L’industria alimentare italiana cresce e al sud corre molto più velocemente, rispetto a quanto avviene al Nord, dove peraltro si concentra il maggior numero d’imprese. A rivelarlo, un rapporto di Ismea. Negli ultimi tre anni, le aziende del Meridione sono cresciute del 5,4%, quelle del Centronord invece si sono fermate un punto percentuale sotto. E a trainare la crescita del settore, nelle regioni del Mezzogiorno, sono soprattutto le imprese giovani, quelle cioè con meno di 25 anni di attività. Uno spicchio, questo, che cresce addirittura del 12%. Al Centronord, dove pure si attesta il 77% delle aziende del settore, la crescita del comparto si attesta al 4,4%.
Il rapporto, realizzato in collaborazione con Fiera di Parma e Federalimentare, è stato presentato nelle scorse ore a Cibus Connect e si basa sulle 1.526 imprese del comparto alimentare con un fatturato superiore a 10 milioni di euro. «La competitività del sistema agroalimentare sembra trovare una solida casa al Sud – ha detto il direttore generale dell’Ismea Raffaele Borriello – dove la componente agricola è forte in termini di occupati (78%) mentre il comparto settentrionale traina invece investimenti ed export». Sono tante le ragioni del sorpasso del Sud, dove si contano oltre 344mila imprese agricole e quasi 34mila dell’industria alimentare, pari al 18,5% del tessuto imprenditoriale dell’intero Meridione. Qui operano la maggioranza dei comparti più dinamici come quello delle conserve vegetali, con buone performance a livello nazionale quali lattiero-caseario, vino, salumi e carni. In particolare registrano ottime performance le aziende del caffè, cioccolato, confetteria (+14%), prodotti da forno (+18%) e olio (+21%).

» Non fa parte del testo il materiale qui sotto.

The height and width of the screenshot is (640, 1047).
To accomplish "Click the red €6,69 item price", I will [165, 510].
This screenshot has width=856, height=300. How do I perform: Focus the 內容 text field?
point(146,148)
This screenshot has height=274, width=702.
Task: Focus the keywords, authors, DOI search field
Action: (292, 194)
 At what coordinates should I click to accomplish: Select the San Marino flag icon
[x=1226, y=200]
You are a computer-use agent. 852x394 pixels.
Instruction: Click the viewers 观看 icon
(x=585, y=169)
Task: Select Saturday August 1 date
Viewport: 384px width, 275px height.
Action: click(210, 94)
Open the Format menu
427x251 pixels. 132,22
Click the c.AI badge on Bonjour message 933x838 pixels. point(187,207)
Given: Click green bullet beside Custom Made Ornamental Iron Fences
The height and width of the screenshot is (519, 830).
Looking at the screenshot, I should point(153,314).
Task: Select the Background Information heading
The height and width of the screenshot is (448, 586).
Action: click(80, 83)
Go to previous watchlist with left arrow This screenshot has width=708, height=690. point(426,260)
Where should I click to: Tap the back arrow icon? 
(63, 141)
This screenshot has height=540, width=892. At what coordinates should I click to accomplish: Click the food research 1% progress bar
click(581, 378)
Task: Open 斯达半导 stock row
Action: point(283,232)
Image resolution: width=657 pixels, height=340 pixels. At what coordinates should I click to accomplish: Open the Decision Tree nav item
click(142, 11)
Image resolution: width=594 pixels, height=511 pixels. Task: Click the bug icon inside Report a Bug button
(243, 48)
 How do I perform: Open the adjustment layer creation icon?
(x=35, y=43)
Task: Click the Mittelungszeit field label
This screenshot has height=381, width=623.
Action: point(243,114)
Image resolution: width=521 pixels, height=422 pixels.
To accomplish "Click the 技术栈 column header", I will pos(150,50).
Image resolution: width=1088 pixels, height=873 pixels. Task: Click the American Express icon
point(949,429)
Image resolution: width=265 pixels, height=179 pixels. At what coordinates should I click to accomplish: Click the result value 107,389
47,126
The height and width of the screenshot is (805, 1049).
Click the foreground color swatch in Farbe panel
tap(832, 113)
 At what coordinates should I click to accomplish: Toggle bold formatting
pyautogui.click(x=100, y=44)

Un’industria alimentare che in questi giorni, però, è turbata dalle voci sui nuovi dazi che arrivano dagli Stati Uniti, dalla Brexit e dalla guerra dei semafori contro la dieta Mediterranea. «Il semaforo a punti sta facendo più danni ancora della Brexit», ha detto il presidente di Federalimentare Ivano Vacondio, che si è espresso anche sull’italian sounding: «È evidente la corsa nel mondo all’imitazione dei nostri prodotti – ha aggiunto – lo fanno perché siamo i più bravi nell’offerta di cibo di qualità e questo ci colma di orgoglio. Ma dalla voglia di mangiare italiano, di imitare il nostro stile a tavola e l’eleganza delle nostre produzioni alimentari non ci sono soltanto i danni delle imitazioni, ma anche opportunità».